How much  fluid do you need?

The American College of Sports Medicine (ACSM) recommends drinking about 17 ounces of fluid two hours before exercise to promote adequate hydration.  During exercise, athletes should drink approximately 16-32 ounces of cool water or fluids per hour. ACSM says if you exercise more than an hour, sports drinks are a good idea because they help the body absorb fluid easily, replace electrolytes (primarily sodium) and boost performance with the addition of carbohydrates and protein. 

Most people don't exercise that long and don't require anything more than water.  ACSM says, "During exercise lasting less than 1 hour, there is little evidence of physiological or physical performance differences between consuming a carbohydrate-electrolyte drink and plain water."

Bottoms up

Not everyone drinks enough plain water though to properly rehydrate. When the water is flavored, like in sports drinks, they'll drink plenty.  The New York Times reported on a Canadian study of children participating in cycling.  Most failed to drink enough plain water during exercise, even when readily available. When offered grape-flavored water, they voluntarily drank 44.5 percent more than when the water was unflavored. And when offered a sports drink that included 6 percent carbohydrates and electrolytes, they eagerly downed 91 percent more than when offered water alone.  The Times quoted Nancy Clark, a registered dietician and sports nutritionist in Boston, to clarify that "Sports drinks are only appropriate in the context of sports, . . . serious sports, Most kids don't work out hard enough to require carbohydrate and electrolyte replenishment."

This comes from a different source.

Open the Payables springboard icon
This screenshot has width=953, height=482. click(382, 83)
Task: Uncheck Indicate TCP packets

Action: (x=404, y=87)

Can sports drinks be harmful?

Sciencedaily.com reports that prolonged consumption of sports drinks may be linked to severe tooth damage. Sports drinks are also full of calories.  Consuming one bottle of a popular drink may replace all the calories burned in an average workout.  USA Today quoted Barry Popkin, director of the University of North Carolina's Interdisciplinary Obesity Center, "Only a marathon runner or very long duration athlete needs sports drinks. For the non-long-distance runner or biker, they provide calories and no other benefits over water. It is very hard to burn enough calories to offset a 60- to 120-calorie beverage. You need 15 minutes of swimming, 10 minutes of running or 30 minutes of walking for a 165-pound person. Someone who weighs 120 pounds needs 45 minutes of walking or 20 minutes of running."

While most experts agree water is the best choice for the average athlete,  endurance athletes need more.  Some, like Michael Phelps, turn to low-fat milk or soy protein beverages to replace fluids and help repair and rebuild muscles after training.  The USDA reports that a recent study showed that, after exhaustive exercise, athletes who drank low-fat milk, compared to those who drank water or a commercial sports drink, retained substantially more of the fluid consumed during a 2-hour recovery period.

So what's the best choice? For most of us, water.  For athletes who truly go the distance, sports drinks or low-fat milk are appropriate.